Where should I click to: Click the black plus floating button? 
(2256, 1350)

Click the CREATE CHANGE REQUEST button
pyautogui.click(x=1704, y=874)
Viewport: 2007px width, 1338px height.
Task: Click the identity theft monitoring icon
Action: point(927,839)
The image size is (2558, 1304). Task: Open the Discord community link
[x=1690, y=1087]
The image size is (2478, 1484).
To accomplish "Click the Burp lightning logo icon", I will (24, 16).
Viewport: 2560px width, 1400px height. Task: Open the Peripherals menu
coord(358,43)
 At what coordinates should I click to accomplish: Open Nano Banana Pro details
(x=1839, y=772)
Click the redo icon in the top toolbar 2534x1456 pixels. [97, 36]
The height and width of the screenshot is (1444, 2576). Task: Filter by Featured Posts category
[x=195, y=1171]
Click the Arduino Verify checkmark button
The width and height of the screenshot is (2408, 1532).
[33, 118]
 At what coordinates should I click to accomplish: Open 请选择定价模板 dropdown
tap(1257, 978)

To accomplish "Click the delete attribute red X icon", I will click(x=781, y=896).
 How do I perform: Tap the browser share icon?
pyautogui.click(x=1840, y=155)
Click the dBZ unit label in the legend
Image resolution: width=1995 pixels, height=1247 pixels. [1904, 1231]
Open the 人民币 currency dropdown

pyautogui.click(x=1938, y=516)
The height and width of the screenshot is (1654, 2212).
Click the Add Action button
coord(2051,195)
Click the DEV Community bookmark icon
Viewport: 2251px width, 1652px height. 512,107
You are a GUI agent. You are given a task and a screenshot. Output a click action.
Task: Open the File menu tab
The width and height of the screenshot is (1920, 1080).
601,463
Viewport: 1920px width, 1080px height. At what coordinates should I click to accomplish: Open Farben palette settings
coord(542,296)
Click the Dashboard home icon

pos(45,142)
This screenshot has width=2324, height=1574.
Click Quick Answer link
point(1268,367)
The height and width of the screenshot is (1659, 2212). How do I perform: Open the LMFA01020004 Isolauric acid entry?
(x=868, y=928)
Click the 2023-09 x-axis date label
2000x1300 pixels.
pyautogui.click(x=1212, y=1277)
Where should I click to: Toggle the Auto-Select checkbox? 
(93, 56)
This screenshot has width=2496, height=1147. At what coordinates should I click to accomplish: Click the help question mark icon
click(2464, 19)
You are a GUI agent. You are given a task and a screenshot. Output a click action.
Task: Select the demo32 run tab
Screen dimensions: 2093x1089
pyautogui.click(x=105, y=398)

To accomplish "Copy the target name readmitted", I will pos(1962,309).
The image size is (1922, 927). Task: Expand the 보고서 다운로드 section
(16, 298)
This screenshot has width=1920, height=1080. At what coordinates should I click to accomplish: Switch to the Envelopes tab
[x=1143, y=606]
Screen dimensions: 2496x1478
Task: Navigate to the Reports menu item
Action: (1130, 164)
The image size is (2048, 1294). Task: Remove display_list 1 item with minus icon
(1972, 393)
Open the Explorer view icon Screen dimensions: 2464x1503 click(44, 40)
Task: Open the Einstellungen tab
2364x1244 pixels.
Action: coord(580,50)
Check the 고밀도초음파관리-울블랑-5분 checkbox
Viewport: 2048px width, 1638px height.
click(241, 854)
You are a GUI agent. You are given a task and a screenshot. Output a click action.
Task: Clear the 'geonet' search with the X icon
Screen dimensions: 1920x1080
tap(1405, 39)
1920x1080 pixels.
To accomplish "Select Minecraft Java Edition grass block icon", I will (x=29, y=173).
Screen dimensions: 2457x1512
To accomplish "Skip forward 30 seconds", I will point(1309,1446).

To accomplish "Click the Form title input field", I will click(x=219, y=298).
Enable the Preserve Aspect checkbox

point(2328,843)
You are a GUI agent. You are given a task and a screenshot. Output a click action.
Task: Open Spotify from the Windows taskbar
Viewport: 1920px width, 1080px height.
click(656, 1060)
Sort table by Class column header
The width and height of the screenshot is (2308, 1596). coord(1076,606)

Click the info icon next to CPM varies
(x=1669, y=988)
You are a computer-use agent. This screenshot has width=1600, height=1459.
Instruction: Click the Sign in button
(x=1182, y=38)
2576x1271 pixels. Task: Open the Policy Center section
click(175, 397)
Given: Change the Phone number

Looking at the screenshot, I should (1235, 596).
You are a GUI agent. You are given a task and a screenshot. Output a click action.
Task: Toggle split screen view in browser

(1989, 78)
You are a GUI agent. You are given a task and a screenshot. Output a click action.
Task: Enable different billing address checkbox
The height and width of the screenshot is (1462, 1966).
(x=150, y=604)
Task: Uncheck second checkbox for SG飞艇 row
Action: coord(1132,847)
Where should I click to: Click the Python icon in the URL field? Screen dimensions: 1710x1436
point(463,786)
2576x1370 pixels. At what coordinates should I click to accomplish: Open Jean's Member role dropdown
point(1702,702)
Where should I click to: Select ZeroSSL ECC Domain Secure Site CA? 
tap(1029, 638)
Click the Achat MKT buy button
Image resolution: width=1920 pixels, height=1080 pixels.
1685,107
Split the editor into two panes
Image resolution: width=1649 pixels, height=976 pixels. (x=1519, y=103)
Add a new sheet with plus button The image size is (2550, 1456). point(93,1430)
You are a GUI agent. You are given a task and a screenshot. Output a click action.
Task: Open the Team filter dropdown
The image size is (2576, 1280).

## Exercise details
In the listing above, locate the line containing "Click the info icon next to CPM varies" and the line containing "Task: Enable different". Extract those two lines and every line between them, exactly as written, and only those.

## The answer
Click the info icon next to CPM varies
(x=1669, y=988)
You are a computer-use agent. This screenshot has width=1600, height=1459.
Instruction: Click the Sign in button
(x=1182, y=38)
2576x1271 pixels. Task: Open the Policy Center section
click(175, 397)
Given: Change the Phone number

Looking at the screenshot, I should (1235, 596).
You are a GUI agent. You are given a task and a screenshot. Output a click action.
Task: Toggle split screen view in browser

(1989, 78)
You are a GUI agent. You are given a task and a screenshot. Output a click action.
Task: Enable different billing address checkbox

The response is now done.